» **Activity**: Everything in the records must be copied exactly except the pictures.
*** Opening Given entries ***
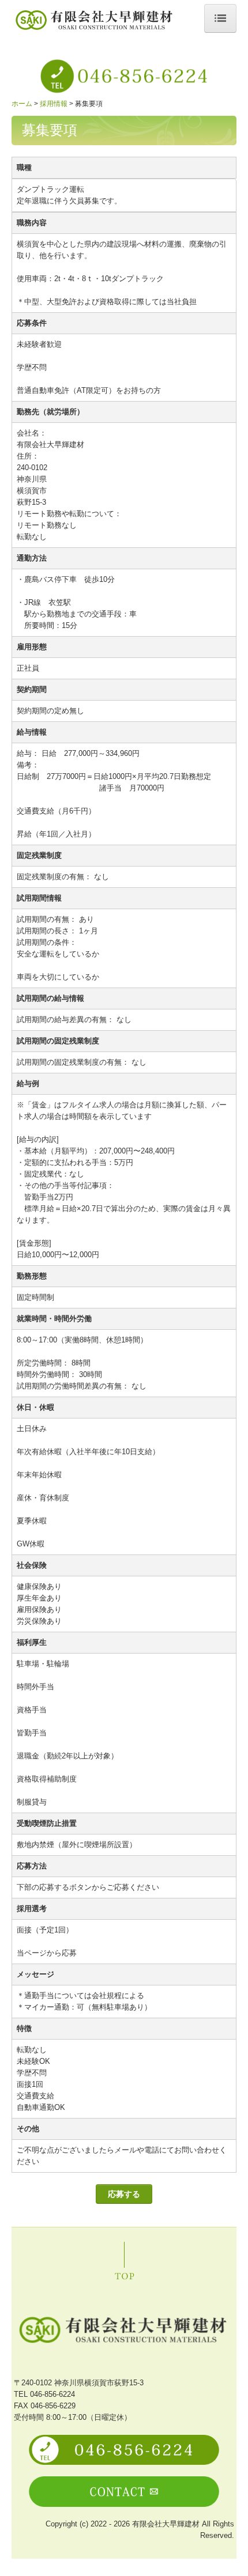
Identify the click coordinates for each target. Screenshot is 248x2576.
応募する (124, 2194)
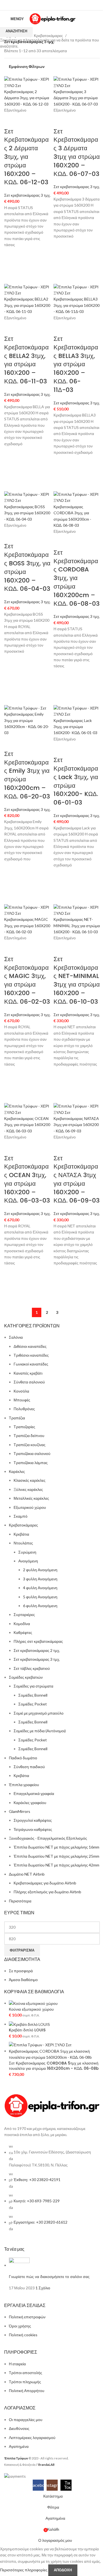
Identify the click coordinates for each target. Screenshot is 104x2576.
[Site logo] (52, 18)
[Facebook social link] (45, 5)
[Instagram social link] (52, 5)
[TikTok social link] (58, 5)
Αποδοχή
*** Closing Given entries ***
» **Answer**:
Identify the click coordinates for each target. Screenshot is 248x2576.
応募する (124, 2194)
Identify the click coordinates for each target. Screenshot is 104x2576.
[Site logo] (52, 18)
[Facebook social link] (45, 5)
[Instagram social link] (52, 5)
[TikTok social link] (58, 5)
Αποδοχή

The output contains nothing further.